● DATA TO USE:
——————

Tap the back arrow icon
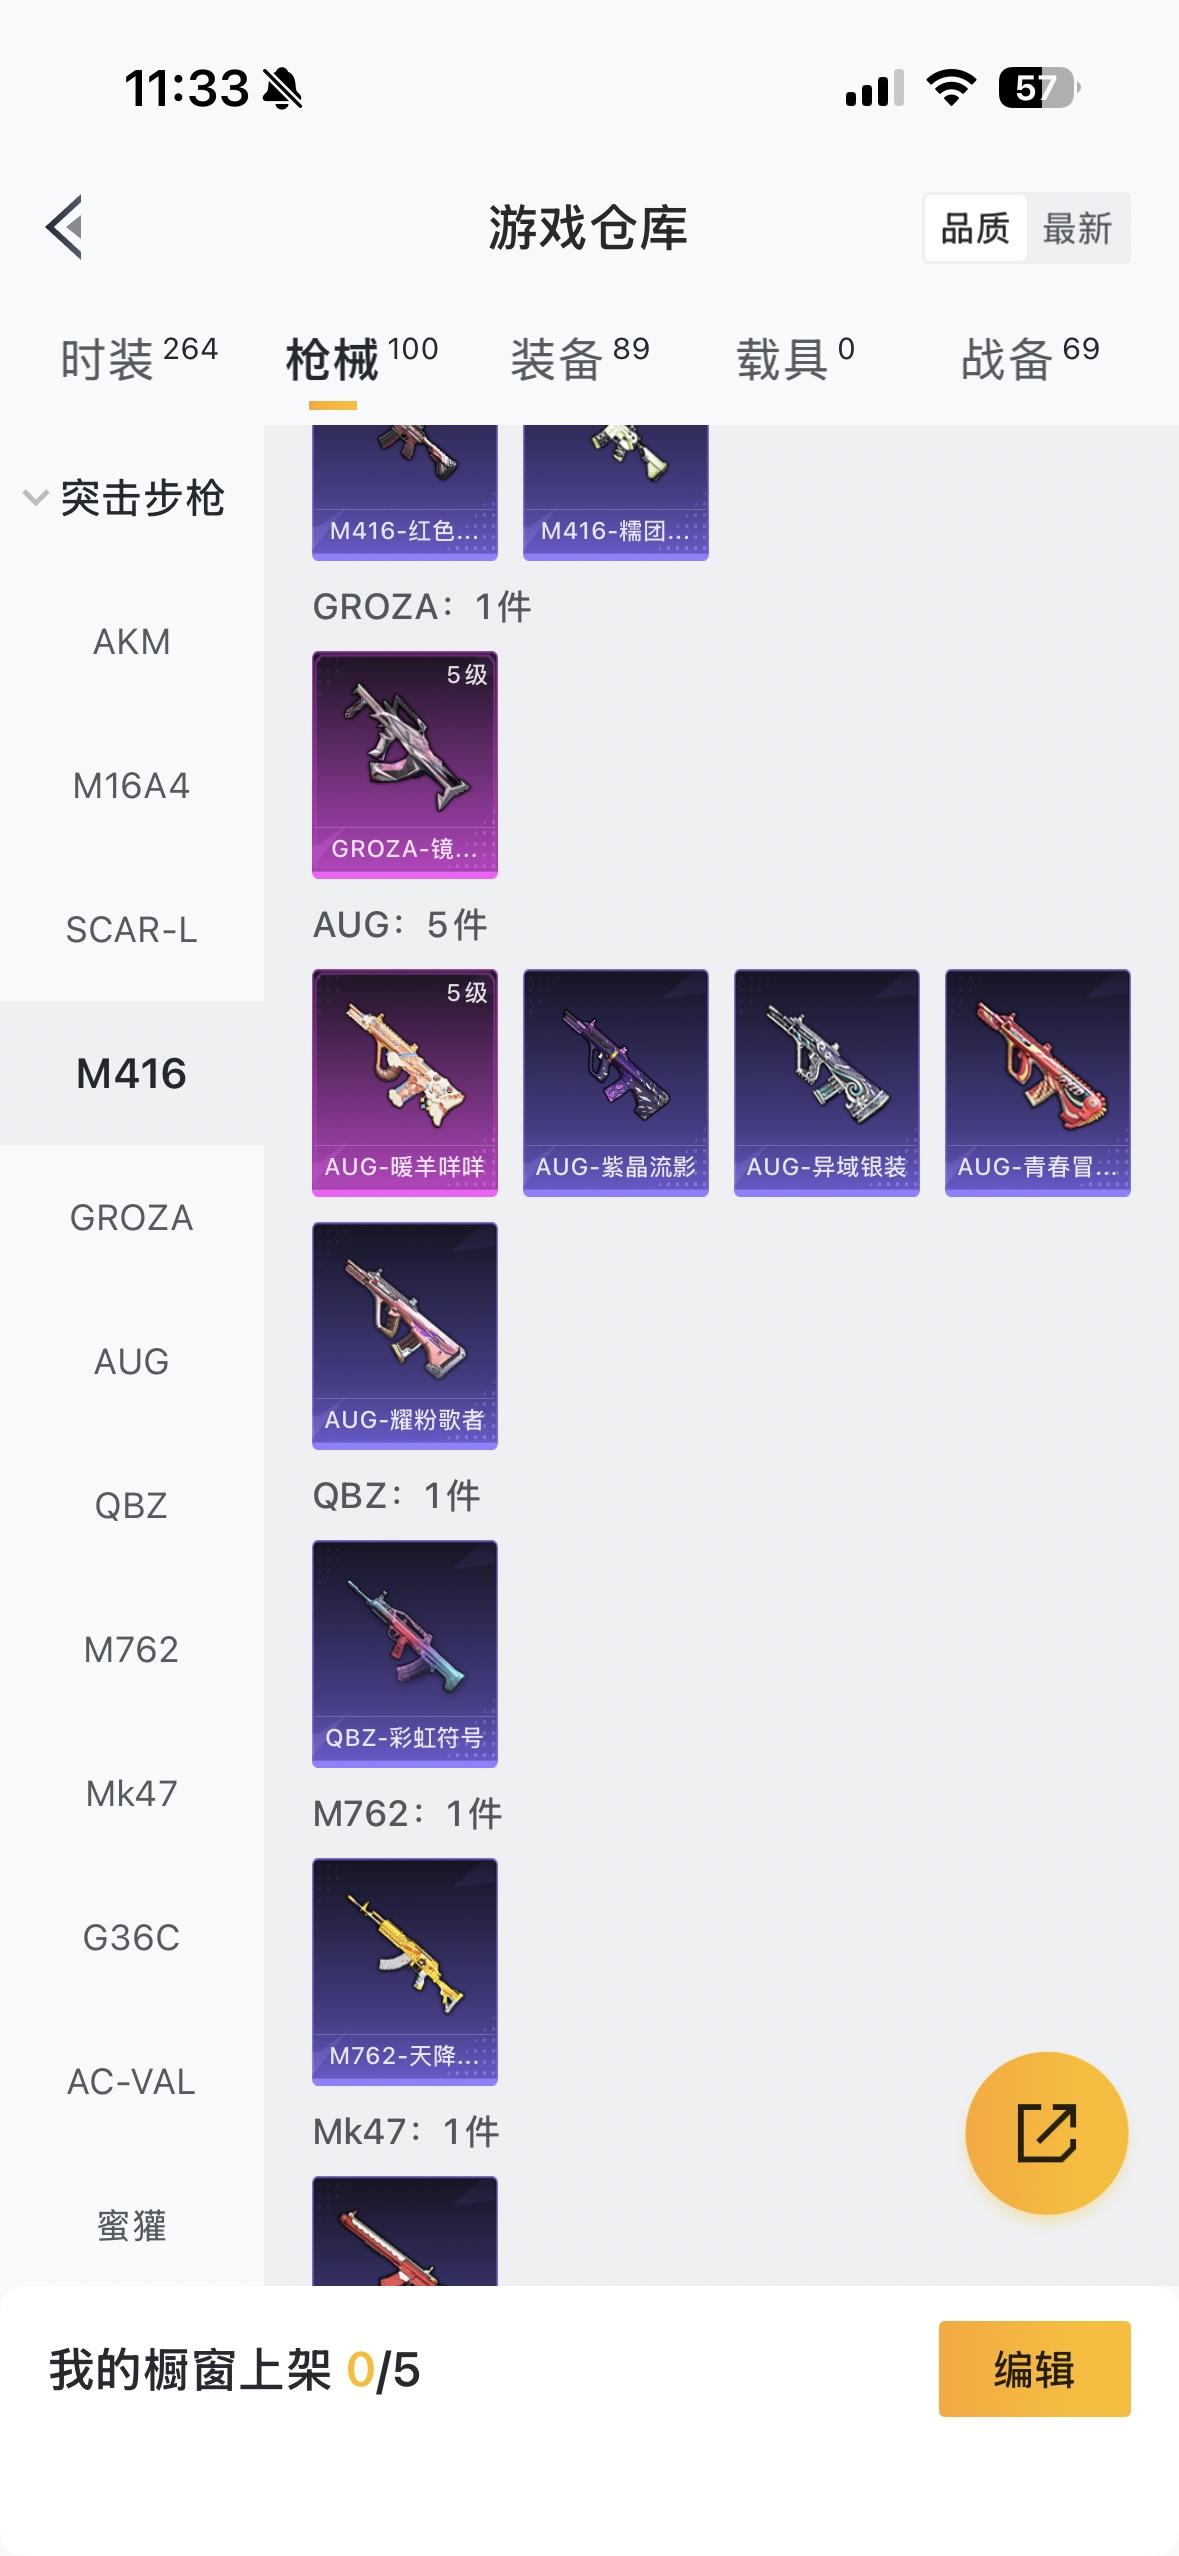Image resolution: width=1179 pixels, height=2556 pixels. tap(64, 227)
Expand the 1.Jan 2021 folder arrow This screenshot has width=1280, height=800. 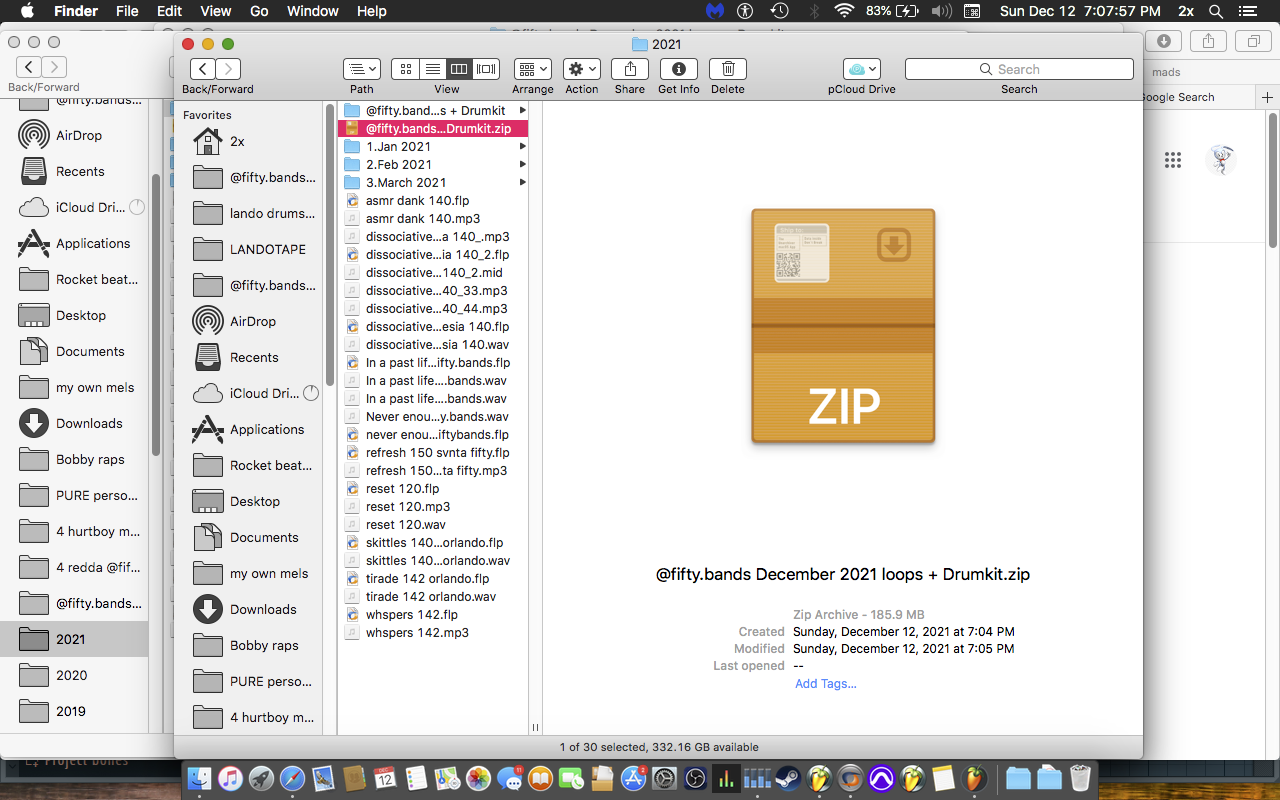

——————

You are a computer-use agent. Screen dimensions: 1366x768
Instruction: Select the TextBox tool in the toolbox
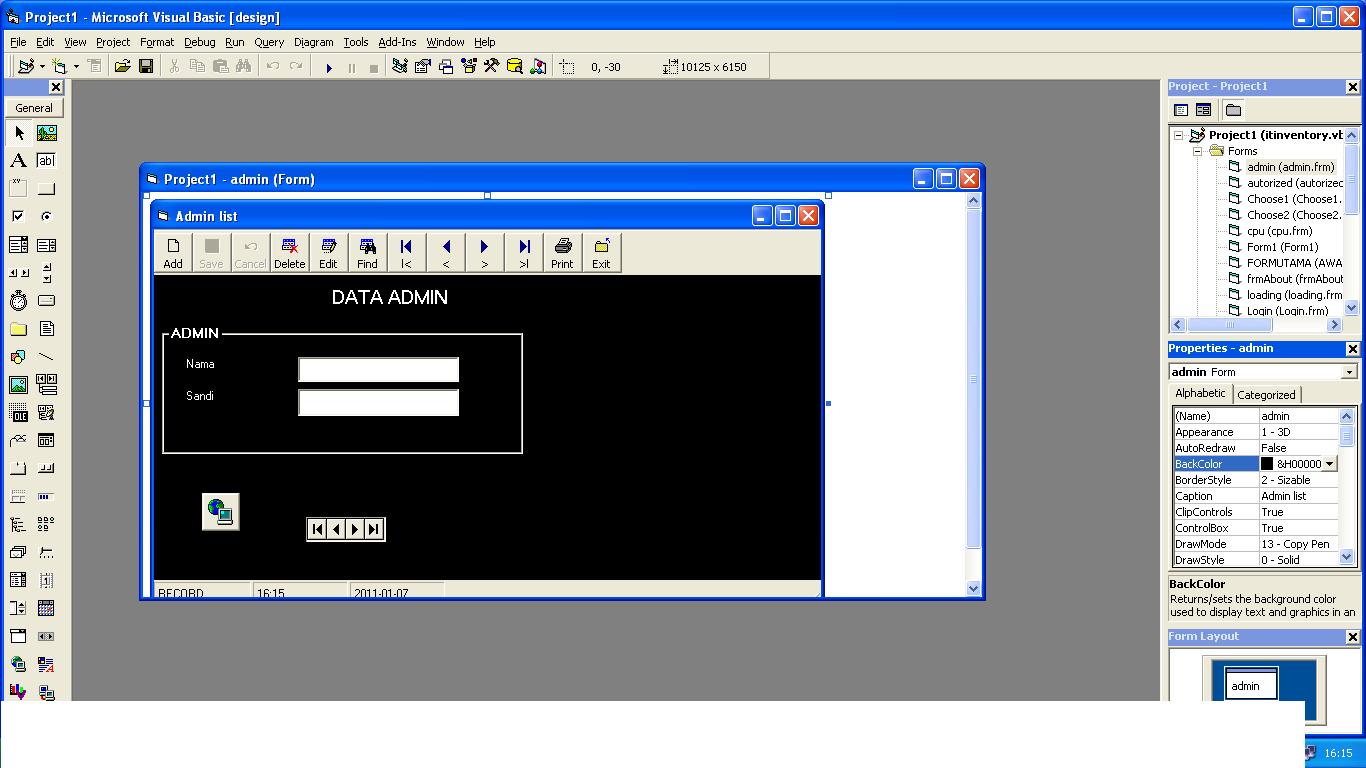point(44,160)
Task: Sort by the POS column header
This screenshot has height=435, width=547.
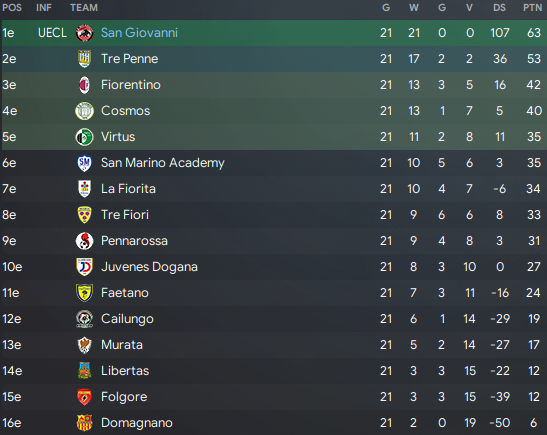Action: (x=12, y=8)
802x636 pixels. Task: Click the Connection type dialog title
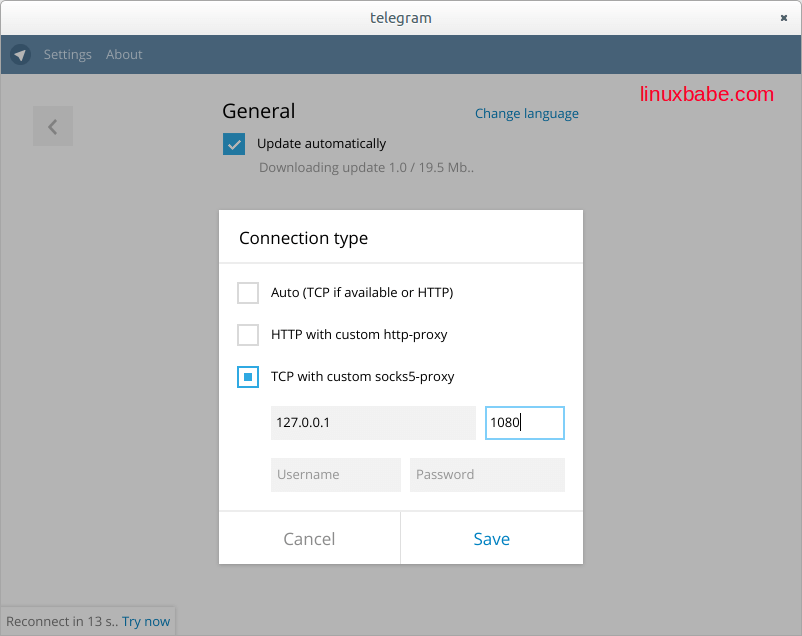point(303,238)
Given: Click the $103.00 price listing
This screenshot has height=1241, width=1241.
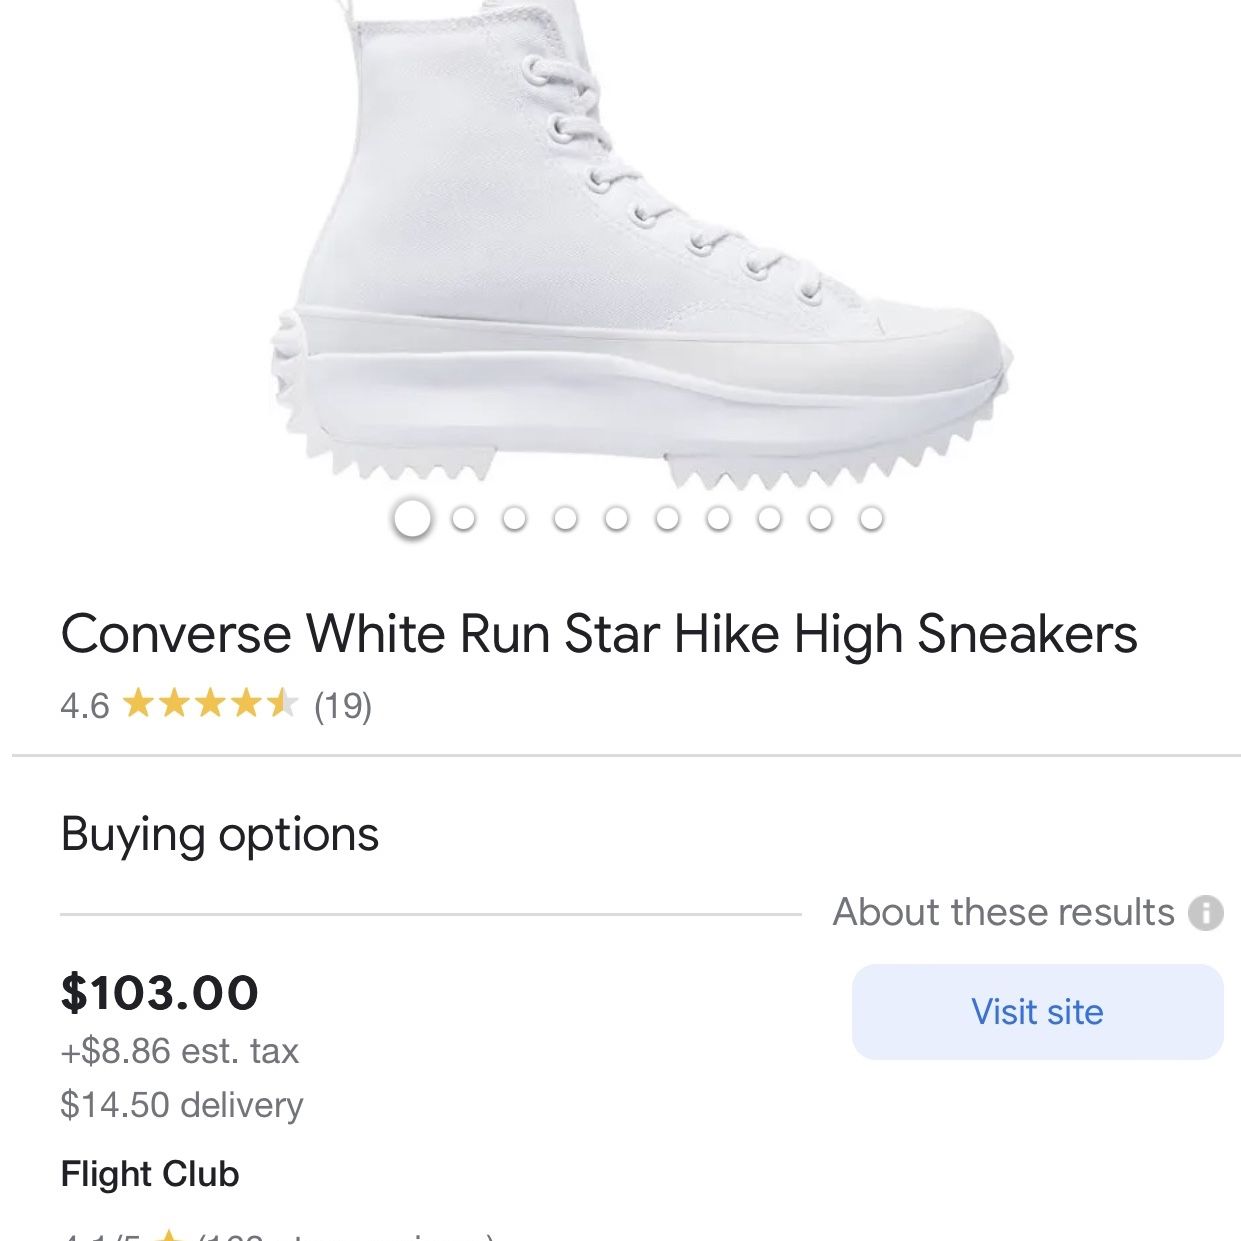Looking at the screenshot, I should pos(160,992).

——————

● TASK GOAL: Within the listing above, write out the stretch from the line with "Tap the back arrow icon" through the line with "Expand the 1.Jan" exactly. Any pictures are to be left out.

● RESPONSE BELOW:
Tap the back arrow icon
Image resolution: width=1179 pixels, height=2556 pixels. tap(64, 227)
Expand the 1.Jan 2021 folder arrow This screenshot has width=1280, height=800. 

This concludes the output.